The Antiquarian has been giving considerable thought to the yearly recurrent problem of the gifts. He has noted during the last few years an increasing tendency to give something at Christmas time which will be not only reminiscent of the giver but a source of pleasure and utility to the recipient. He has noted also through association with antique dealers, who sense the tendency of the time and who for reasons of the pocketbook are alert to the fads and fancies of the moment, an increasing tendency to give antiques as presents.
With this tendency, of course, he is in hearty accord, for he can think of nothing which so expresses the real spirit of these times as something used, prized and esteemed from out of the past.
He notes this difference between fabrications of the present and those of the past: the gifts today are produced on a basis of quantity and economy; the products of the past were made not so much for the pleasure of the moment as for the endurance of the years. Therefore, he reasons and he will challenge anybody to controvert his conclusions, that the workmanship of the past will endure while that of the present will very soon disintegrate and be forgotten.

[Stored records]
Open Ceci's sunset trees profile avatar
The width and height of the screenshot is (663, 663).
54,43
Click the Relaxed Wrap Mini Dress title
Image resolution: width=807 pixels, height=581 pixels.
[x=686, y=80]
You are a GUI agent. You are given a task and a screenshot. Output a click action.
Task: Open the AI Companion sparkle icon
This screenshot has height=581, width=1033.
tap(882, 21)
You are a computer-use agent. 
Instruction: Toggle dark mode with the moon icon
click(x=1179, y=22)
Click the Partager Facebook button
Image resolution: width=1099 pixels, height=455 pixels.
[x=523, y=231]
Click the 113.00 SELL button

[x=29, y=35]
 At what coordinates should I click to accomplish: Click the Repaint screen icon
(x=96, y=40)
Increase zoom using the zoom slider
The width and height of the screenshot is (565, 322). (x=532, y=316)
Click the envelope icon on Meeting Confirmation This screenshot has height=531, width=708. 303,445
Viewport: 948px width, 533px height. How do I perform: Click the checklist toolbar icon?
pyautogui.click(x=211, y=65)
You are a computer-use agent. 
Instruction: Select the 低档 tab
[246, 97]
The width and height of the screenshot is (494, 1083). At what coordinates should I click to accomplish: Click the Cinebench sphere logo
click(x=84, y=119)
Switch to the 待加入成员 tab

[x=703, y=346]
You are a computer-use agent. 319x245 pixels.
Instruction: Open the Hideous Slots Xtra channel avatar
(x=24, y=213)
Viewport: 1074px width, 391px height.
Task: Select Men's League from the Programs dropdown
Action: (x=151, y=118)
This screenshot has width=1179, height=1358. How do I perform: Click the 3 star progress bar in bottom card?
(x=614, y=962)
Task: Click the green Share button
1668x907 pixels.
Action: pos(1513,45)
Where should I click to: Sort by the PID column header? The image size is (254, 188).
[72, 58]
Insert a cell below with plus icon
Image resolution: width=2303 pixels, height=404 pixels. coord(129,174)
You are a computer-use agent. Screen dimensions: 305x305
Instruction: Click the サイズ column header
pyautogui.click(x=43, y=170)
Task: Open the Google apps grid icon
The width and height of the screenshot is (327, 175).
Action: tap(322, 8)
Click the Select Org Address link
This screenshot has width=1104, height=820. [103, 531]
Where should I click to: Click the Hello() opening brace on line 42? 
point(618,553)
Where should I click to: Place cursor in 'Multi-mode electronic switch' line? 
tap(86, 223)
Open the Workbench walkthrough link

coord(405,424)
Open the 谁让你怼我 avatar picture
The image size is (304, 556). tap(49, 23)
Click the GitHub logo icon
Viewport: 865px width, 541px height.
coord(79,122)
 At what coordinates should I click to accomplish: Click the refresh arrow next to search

*Brief 1:* In the passage on antique gifts, list the three words used to describe the kind of thing from out of the past that best expresses the spirit of these times.
*Brief 2:* For each statement, say whether it agrees with the passage on antique gifts, and quote the words of the passage that decide it: (a) The Antiquarian disapproves of the tendency to give antiques as presents. (b) Gifts today are produced on a basis of quantity and economy. (c) Antique dealers stay alert to passing fads for reasons of the pocketbook.
*Brief 3:* According to the passage on antique gifts, why does the Antiquarian conclude that the workmanship of the past will endure while that of the present will soon disintegrate?
The records are not needed for these tasks.

*Exercise response 1:* used, prized, esteemed

*Exercise response 2:*
(a) No: "With this tendency, of course, he is in hearty accord"
(b) Yes: "the gifts today are produced on a basis of quantity and economy"
(c) Yes: "who for reasons of the pocketbook are alert to the fads and fancies of the moment"

*Exercise response 3:* Products of the past were made not so much for the pleasure of the moment as for the endurance of the years. Gifts today are produced on a basis of quantity and economy.